## What is needed
The data must be given again exactly as written, with all images omitted.
Study material section start
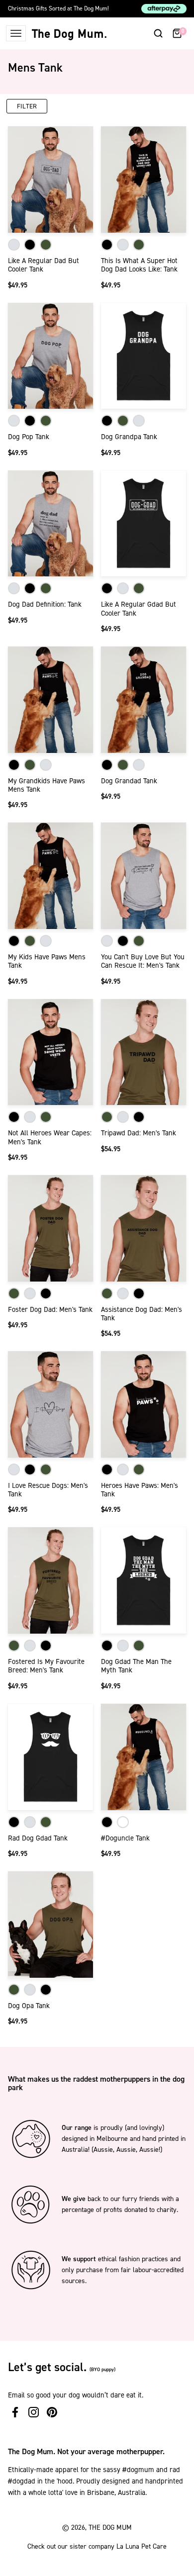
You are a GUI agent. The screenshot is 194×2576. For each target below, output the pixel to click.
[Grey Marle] (14, 245)
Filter (27, 106)
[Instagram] (33, 2412)
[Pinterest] (52, 2412)
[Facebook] (15, 2412)
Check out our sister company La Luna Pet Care (97, 2546)
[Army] (46, 245)
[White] (123, 1822)
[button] (158, 33)
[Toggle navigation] (16, 33)
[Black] (30, 245)
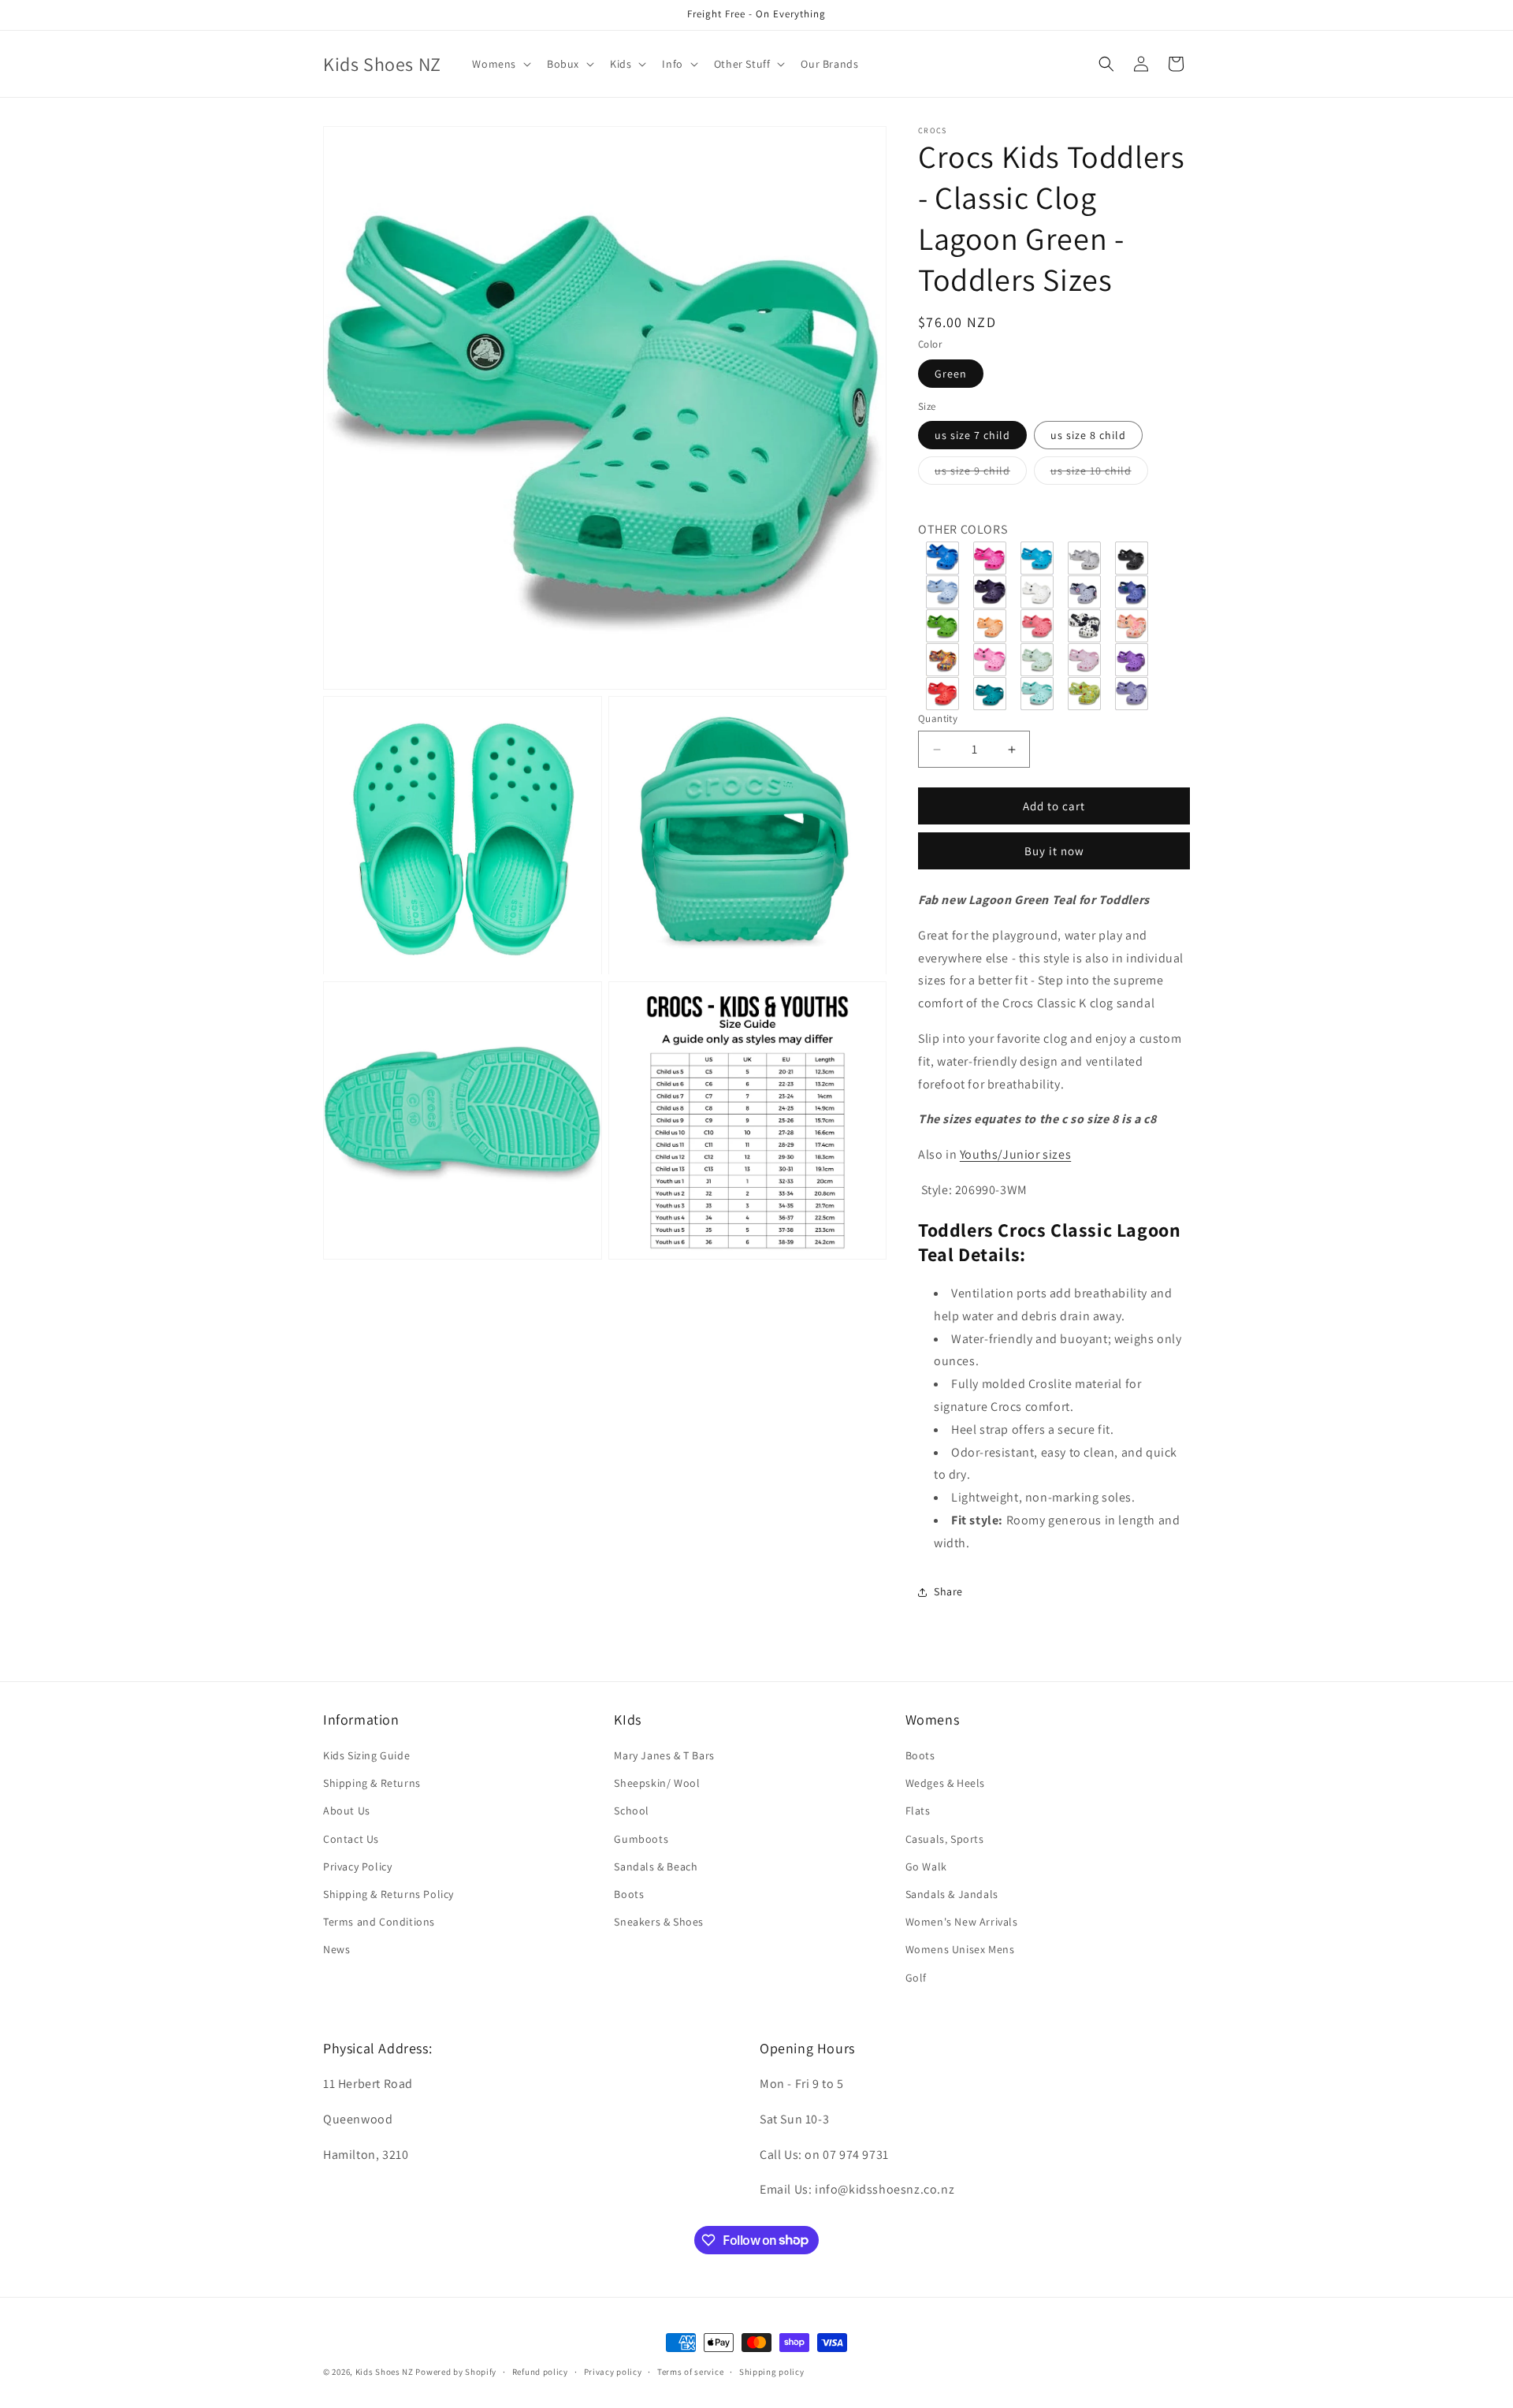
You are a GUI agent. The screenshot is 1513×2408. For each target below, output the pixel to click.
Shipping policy (772, 2370)
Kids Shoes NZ (384, 2371)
Study material section end
## Result of the exercise
You are a GUI agent. The screenshot is 194×2576. For each target below, output the pixel to click.
[Grey Marle] (14, 245)
Filter (27, 106)
[Instagram] (33, 2412)
[Pinterest] (52, 2412)
[Facebook] (15, 2412)
Check out our sister company La Luna Pet Care (97, 2546)
[Army] (46, 245)
[White] (123, 1822)
[button] (158, 33)
[Toggle navigation] (16, 33)
[Black] (30, 245)
You are a GUI agent. The screenshot is 1513×2408. For each target below, output the pixel to click.
Shipping policy (772, 2370)
Kids Shoes NZ (384, 2371)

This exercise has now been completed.